Landlords needed to force out low income working class tenants who's rents were still frozen by Rent Control, to bring in more well off workers, middle class people and/or wealthy folks who's leases would be written under the new law, and who could afford to pay the inflated Rent Stabilization rents that would be included in those leases.

This process came to be known as "gentrification" - a name originally invented in London, England, where a similar process of mass eviction of working class tenants was in process at the same time.

The landlord terrorism took two forms.

In predominantly White working class neighborhoods in Manhattan and Brooklyn within easy subway commuting distance of Midtown Manhattan and the Financial District, landlords tried to terrorize their tenants into abandoning their Rent Control apartments.

This was done by a number of means.

One common method involved firing supers (skilled maintenance workers who lived rent free in the building and were on call 24 hours a day to do repair work) and porters (non resident unskilled janitors who worked as super's helpers, took out the garbage and kept the hallways swept and mopped).

Without supers and porters, routine maintenance would cease, roofs would start to leak, boilers would start to fail, leaks would no longer be fixed, elevators would no longer run, apartments would no longer be painted, rats and roaches would no longer be exterminated, broken mailboxes would go unrepaired, garbage would begin to pile up ect.

If that didn't get results, criminals would be allowed to move into the vacated supers apartments.

They would wreck boilers, elevators and other building systems.

They would also break the locks on the front doors, so muggers and burglars would have easy access to the tenants and their apartments.

And they'd beat and rob the tenants themselves too.

In many cases, the social security checks of retired and disabled tenants were stolen directly from the mailboxes, some of which were deliberately broken to make it easier for the thieves to take the checks.

Once an apartment house had been cleared out, it would be either renovated or torn down and replaced with a new building - and the new tenants would pay much higher Rent Stabilization rents

In many cases, the now gentrified building would be "coop converted" - the apartment dwellers would be expected to buy their apartments outright.

In place of rent, they would have to pay a "maintenance fee" every month to the "sponsor" (the former landlord).

Those maintenance fees are unregulated, so they could be raised at will by the landlord without Rent Guidelines Board consent.

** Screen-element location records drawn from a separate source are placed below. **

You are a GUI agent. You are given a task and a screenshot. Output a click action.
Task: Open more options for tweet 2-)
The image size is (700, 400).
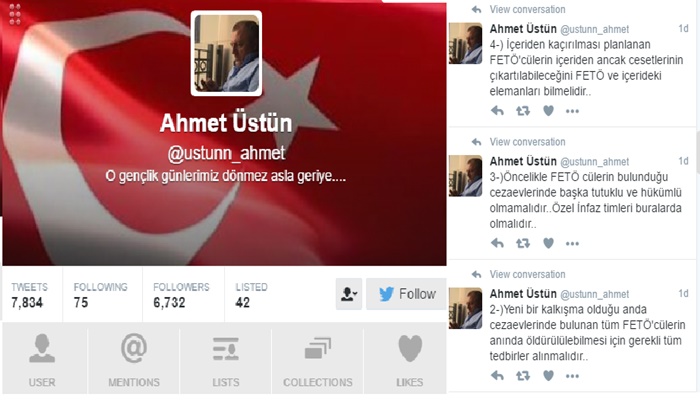coord(572,376)
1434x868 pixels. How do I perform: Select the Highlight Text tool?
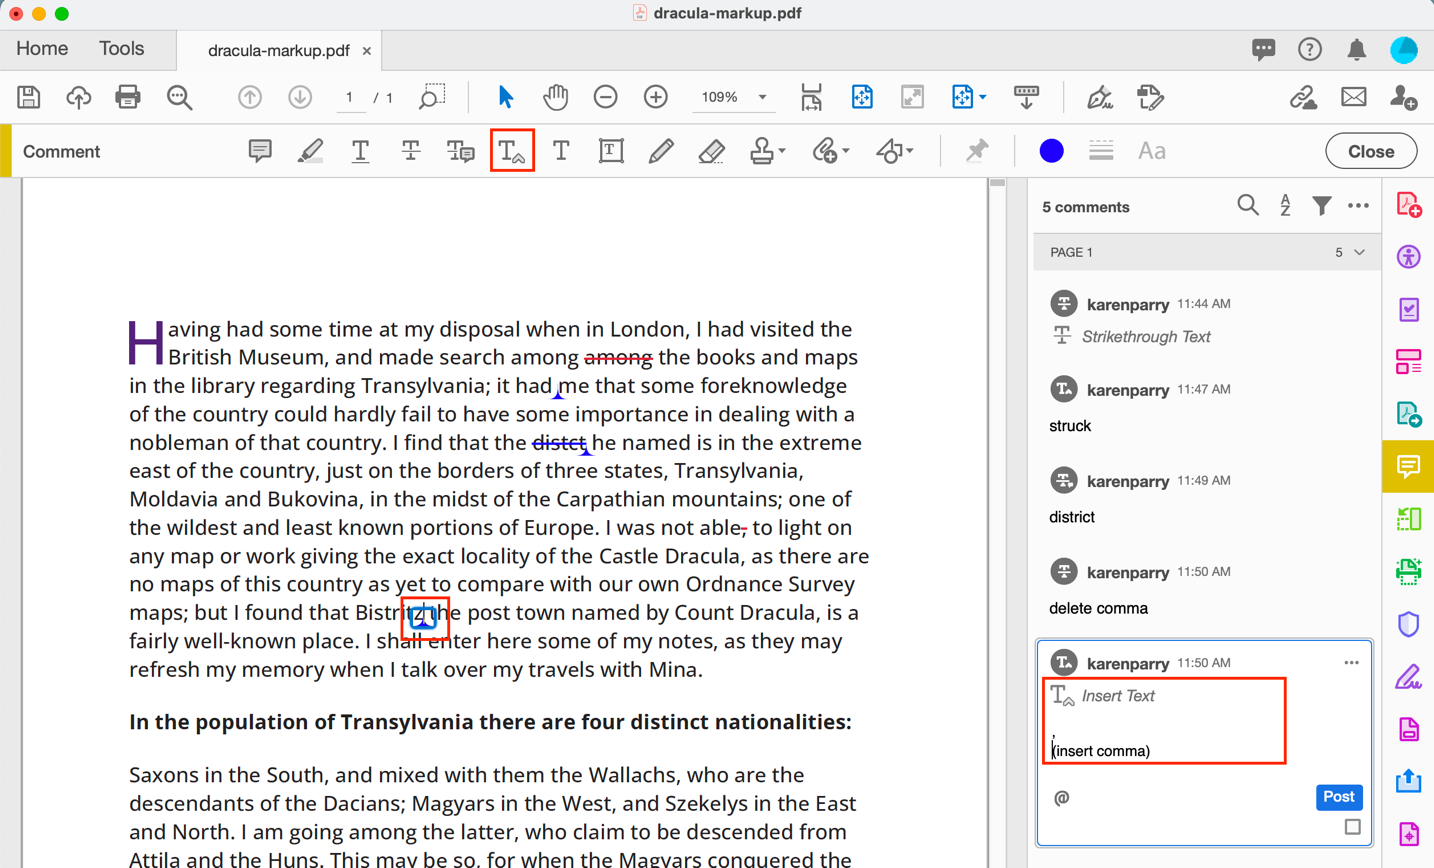pos(310,151)
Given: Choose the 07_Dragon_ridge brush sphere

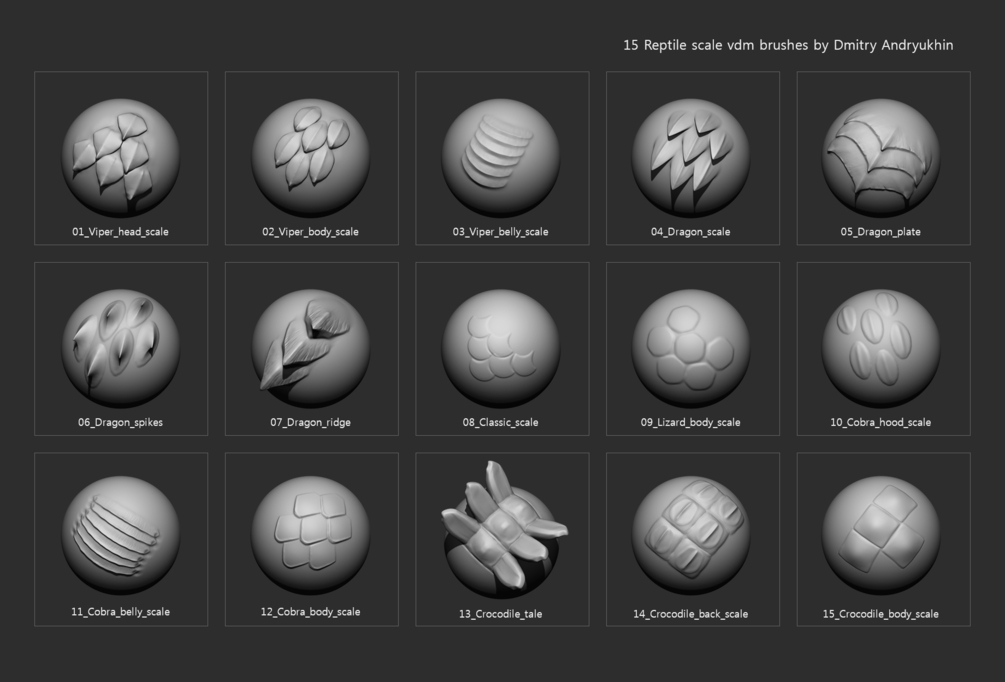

On top of the maintenance fees, coop owners, like any other homeowner, also had to pay a monthly mortgage to the bank that lent them the money to buy their apartment - and they would have to pay to do repair work on their apartments themselves, unlike renters who could get the super to do the work free of charge.

In Black and Hispanic working class neighborhoods in Manhattan, Brooklyn, the Bronx and Queens that were too far for easy commuting and too heavily minority for the comfort level of affluent Whites - and in the working class White neighborhood of Far Rockaway, Queens, which was White enough for gentrification but 2 hours away from Midtown Manhattan by subway - the landlord terrorism took a far more brutal form.

These apartments couldn't be gentrified - for racial and/or commuting time reasons.

So the landlords simply struck a match.

They hired "torches" (criminals who specialized in arson for hire) and had them burn the apartment buildings down, destroying the homes of their tenants. The landlords would then collect the fire insurance and abandon the burnt out shell of the building.

Hundreds of tenants and dozens of firefighters died in the flames, thousands of tenants and hundreds of firefighters were hospitalized (many of whom were scarred for life by third degree burns), over 100,000 people lost their homes and everything they owned - and landlords filed insurance claims and got promptly paid, despite the fact that they had destroyed their own buildings.

Despite the multiple felonies involved, (breaking & entering, arson, felony murder, attempted murder, assault, reckless endangerment, insurance fraud ect) none of the landlords, and only a few of the torches, ever got locked up.

The media blamed "crazy Puerto Ricans who burn down their own houses" and the real criminals went unpunished.

And the displaced tenants found new apartments - and struggled to pay the higher Rent Stabilization rents that were imposed under the new law.

The city didn't help matters at all - they'd stopped expansion of the NYCHA's housing projects for the poor and the middle income Mitchell Lama privately owned but state subsidized middle income apartments, so there were few vacant low cost apartments for the hundreds of thousands of working class New Yorkers displaced by the Rent Stabilization-inspired landlord terrorism.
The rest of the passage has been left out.